See how it humanises the number (?). You frame it as a win for a human.
The other trick is to turn an efficiency stat - at the aggregage into something at the Micro. E.g. Instead of ‘we cut processing time by 92%’ you say, the work effort has gone from 2 hrs a day to 20 minutes.
A human centred way of looking at it.
Technique 3 - Tailor for format
Adapt your story to the medium without losing its core.
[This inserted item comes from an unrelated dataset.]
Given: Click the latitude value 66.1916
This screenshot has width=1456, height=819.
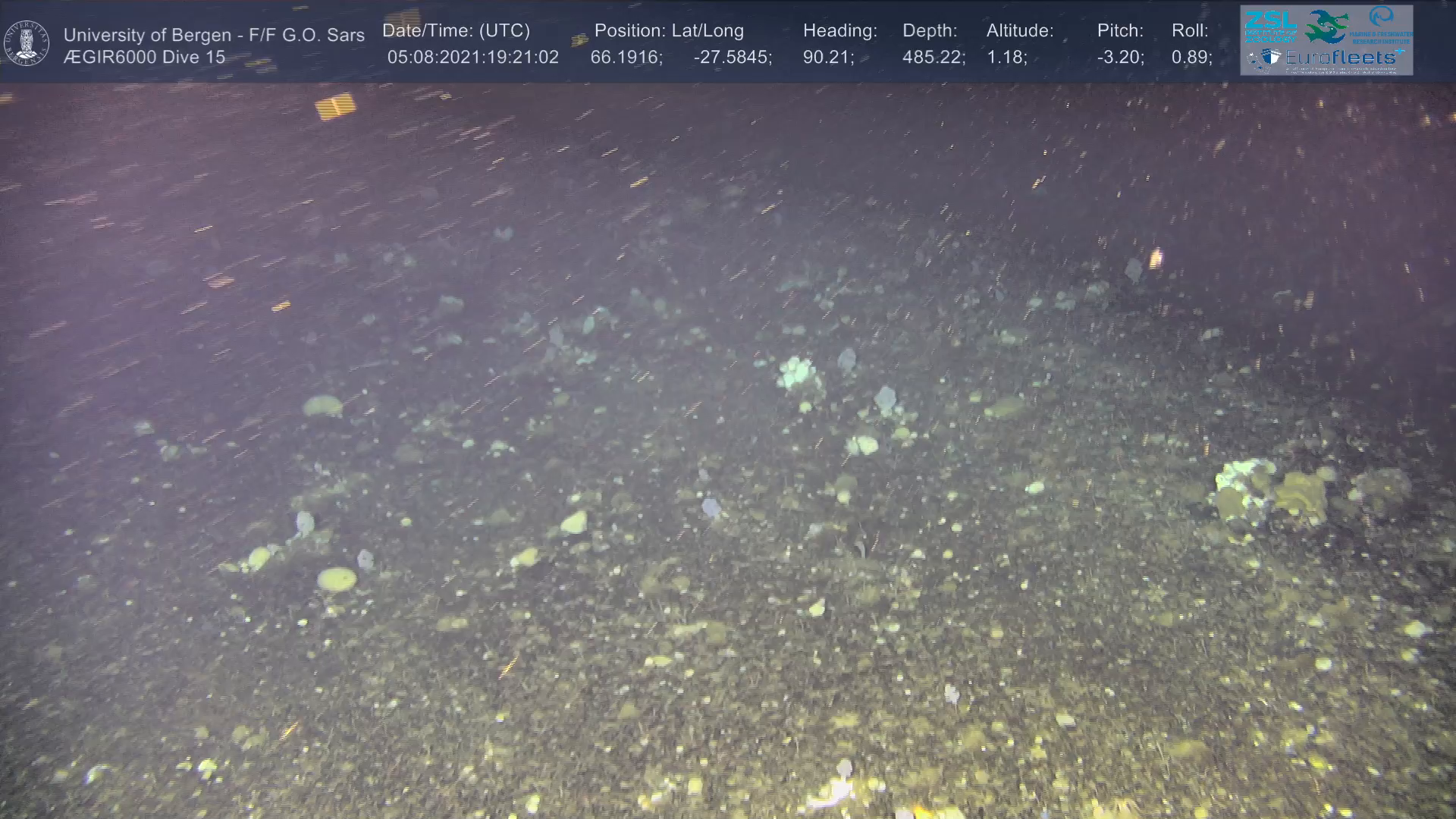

Format | Structure | Tips |
Blog Post | Hook → Challenge → Solution → Impact → CTA | Open with a bold stat or question; keep paragraphs short with short sentances. |
Slides | Intro → Problem → Journey → Results → Next Steps OR use the minto formula → Answer → Rationale → Evidence → Re-inforcement | Use 1 idea per slide; prioritise visuals over text. |
Video | Teaser → Context → Struggle → Win → Call to Act | Grab attention in 3 seconds; mix narration with visuals. |
X Thread | Hook → 4–6 key points → CTA | Use numbered tweets, emojis, and line breaks for clarity. |
(CTA = Call to action)
Technique 4: Writing a magnetic hook
Stackable instant attention examples
- Frame the content as a surprise:
- “We ran the numbers through AI, and we found 1M in AI almost instantly! It was shockingly effective. ”
- Frame it as a relatability comment:
- “Have you ever spent hours cleaning data?”
- “We have too! That’s why we created X product”
- The promise hook promise:
- “In less than 5 minutes I’ll have you up and running. ”
Try it in the wild. Watch the response. If it doesn’t spur action, try again. It’ll be obvious.
Technique 5: The empathy hook
Make your audience feel the story.
- Humanise the characters:
- “Meet Alex, a data analyst drowning in spreadsheets…”
- Paint the scene:
- “His desk: coffee-stained notes, endless Excel tabs, clock ticking.”
- Tap emotions:
- Show the frustration, hope, or joy. E.g., “Alex grinned as the AI nailed the forecast.”
Sensory words rule in this space, add one or two mixed with some emotion, and click. The reader can ‘see it’ and that creates the connection.
Conclusion:
Impactful storytelling merges data driven proof with emotional resonance, structured for your audience’s preferred format.
Use it to turn AI case studies, demos, or updates into stories that stick and spur action.